[lit-ideas] Re: Allusions living free...

  • From: John Wager <johnwager@xxxxxxxxxxx>
  • To: lit-ideas@xxxxxxxxxxxxx
  • Date: Wed, 26 May 2004 16:03:54 -0500

Ursula Stange wrote:

>I'd love to hear others' stories of allusions living free in the world 
>or caught in the wild.   Pity the poor unread kids today who don't catch 
>them.  
>  
>

Three quick favorites of mine:

1. WAAAAAAYYYYYY back in the 1960's I was listening to AFTER BATHING AT 
BAXTERS, an album by Jefferson Airplane. The song was Rejoyce.  The line 
that I had to back up and listen to again just to hear if I had heard it 
right; "Molly's gone to blazes/ O'Boylen's crotch amazes/any woman whose 
husband sleeps with his head all burried down at the foot of the bed."  
There's more, but that's enough for here.

Having JUST started Joyce's Ulysses for a class, I wondered how many 
Joyce fans were also fans of psychadelic rock.

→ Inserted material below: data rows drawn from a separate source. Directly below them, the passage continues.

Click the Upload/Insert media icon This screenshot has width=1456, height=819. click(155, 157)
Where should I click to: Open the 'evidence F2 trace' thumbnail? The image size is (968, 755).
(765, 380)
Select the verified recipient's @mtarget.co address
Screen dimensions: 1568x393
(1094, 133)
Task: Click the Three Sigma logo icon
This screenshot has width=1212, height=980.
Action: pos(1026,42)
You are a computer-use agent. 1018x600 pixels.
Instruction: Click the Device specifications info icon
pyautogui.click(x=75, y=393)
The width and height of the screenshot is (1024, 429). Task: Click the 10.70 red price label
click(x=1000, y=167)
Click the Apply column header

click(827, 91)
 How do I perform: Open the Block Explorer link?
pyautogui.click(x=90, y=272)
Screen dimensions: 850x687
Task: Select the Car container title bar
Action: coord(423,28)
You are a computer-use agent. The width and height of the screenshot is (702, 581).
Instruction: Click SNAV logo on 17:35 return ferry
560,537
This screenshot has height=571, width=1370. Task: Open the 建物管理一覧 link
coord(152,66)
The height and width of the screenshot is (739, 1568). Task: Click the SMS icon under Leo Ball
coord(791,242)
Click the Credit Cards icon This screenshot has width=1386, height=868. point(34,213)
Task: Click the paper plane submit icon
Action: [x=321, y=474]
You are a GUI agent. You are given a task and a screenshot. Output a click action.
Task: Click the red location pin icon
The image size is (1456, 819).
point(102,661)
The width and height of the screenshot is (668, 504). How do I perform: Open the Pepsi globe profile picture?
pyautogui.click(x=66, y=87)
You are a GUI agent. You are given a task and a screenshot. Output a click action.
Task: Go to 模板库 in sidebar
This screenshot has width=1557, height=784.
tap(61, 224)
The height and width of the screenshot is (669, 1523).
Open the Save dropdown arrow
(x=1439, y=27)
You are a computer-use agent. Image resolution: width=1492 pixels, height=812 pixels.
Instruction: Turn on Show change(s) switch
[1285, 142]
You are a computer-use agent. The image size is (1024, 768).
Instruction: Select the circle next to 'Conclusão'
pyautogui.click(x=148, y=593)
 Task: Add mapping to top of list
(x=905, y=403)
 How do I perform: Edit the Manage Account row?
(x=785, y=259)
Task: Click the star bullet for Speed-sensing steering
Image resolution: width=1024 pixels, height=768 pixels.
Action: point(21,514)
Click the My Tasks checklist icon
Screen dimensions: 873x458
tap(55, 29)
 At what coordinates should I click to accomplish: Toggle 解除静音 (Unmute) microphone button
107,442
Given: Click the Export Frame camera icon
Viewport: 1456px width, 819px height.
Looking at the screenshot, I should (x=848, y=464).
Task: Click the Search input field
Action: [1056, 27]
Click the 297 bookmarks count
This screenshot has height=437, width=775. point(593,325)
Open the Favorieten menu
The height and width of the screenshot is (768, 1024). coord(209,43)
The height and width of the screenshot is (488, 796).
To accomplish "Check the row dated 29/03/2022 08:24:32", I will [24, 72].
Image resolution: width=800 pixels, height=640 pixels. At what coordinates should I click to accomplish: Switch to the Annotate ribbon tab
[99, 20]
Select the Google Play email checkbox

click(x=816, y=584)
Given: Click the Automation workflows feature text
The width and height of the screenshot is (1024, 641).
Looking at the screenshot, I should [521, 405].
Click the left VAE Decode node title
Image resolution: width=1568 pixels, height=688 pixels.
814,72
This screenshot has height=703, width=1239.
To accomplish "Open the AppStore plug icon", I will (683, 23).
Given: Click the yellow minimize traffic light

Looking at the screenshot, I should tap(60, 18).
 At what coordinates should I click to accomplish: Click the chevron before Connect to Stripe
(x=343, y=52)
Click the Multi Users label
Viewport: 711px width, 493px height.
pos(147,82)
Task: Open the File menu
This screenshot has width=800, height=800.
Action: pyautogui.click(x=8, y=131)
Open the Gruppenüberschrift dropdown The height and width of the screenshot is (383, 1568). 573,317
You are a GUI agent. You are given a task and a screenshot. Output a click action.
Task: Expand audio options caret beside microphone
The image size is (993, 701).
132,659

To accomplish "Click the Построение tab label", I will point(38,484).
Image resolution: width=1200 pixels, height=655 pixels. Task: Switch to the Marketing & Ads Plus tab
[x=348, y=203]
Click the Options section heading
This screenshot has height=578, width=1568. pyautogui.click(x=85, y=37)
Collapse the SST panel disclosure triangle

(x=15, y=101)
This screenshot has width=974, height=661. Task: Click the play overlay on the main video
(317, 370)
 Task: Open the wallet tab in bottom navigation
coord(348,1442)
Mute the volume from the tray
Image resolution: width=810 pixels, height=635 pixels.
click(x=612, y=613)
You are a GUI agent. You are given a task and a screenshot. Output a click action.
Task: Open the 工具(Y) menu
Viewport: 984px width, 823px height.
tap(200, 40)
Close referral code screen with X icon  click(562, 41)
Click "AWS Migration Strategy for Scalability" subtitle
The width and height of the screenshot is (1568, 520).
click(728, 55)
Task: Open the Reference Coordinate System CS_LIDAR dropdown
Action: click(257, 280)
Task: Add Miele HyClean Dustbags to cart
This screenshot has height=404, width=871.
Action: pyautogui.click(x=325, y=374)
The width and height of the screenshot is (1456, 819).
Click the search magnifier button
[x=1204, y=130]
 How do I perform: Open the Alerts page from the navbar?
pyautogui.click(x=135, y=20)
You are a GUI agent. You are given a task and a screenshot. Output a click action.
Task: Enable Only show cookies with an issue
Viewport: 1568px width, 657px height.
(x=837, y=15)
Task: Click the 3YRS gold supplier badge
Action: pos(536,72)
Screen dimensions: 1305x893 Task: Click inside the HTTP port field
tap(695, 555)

And an "allusion" of sorts, this time from one Woody Allen movie to 
another: In Annie Hall, Woody is trying to teach the Hall how to be 
Jewish. He takes her into a deli and tells her about the wonders of 
Pastrami. She orders: "A pastrami on white bread, with mayonaise." The 
relationship is doomed.   A few movies later (I don't recall which one) 
Woody is having his periodic spiritual crisis. He's thinking of becoming 
a Prysbyterian. He returns to the apartment with a bag of groceries 
when  the phone rings. He sets the bag down to answer the phone, and as 
you listen to the dialogue of the phone call, the bag falls over and out 
rolls a loaf of white bread and a jar of mayonaise.

Finally, one I saw on a TV commercial just last night. I only saw it 
once, and I don't remember what company it was for, but it involved a 
bunch of kindergarten aged kids doing some kind of play. One tiny kid is 
saying "badges....We don't need no stinkin' badges." This isn't the 
point of the commercial, just the line. But it takes one WAY out of 
contemporary "movies' back to Humphrey Bogart in The Treasure of Sierra 
Madre." And even further back, it takes us to the enigmatic B. Traven, 
author of the novel, where the line turns out to be much stronger: "We 
don't need no f*kin' badges."   I wonder who along the line from author 
to moviegoer to commercial writer to audience knew the original.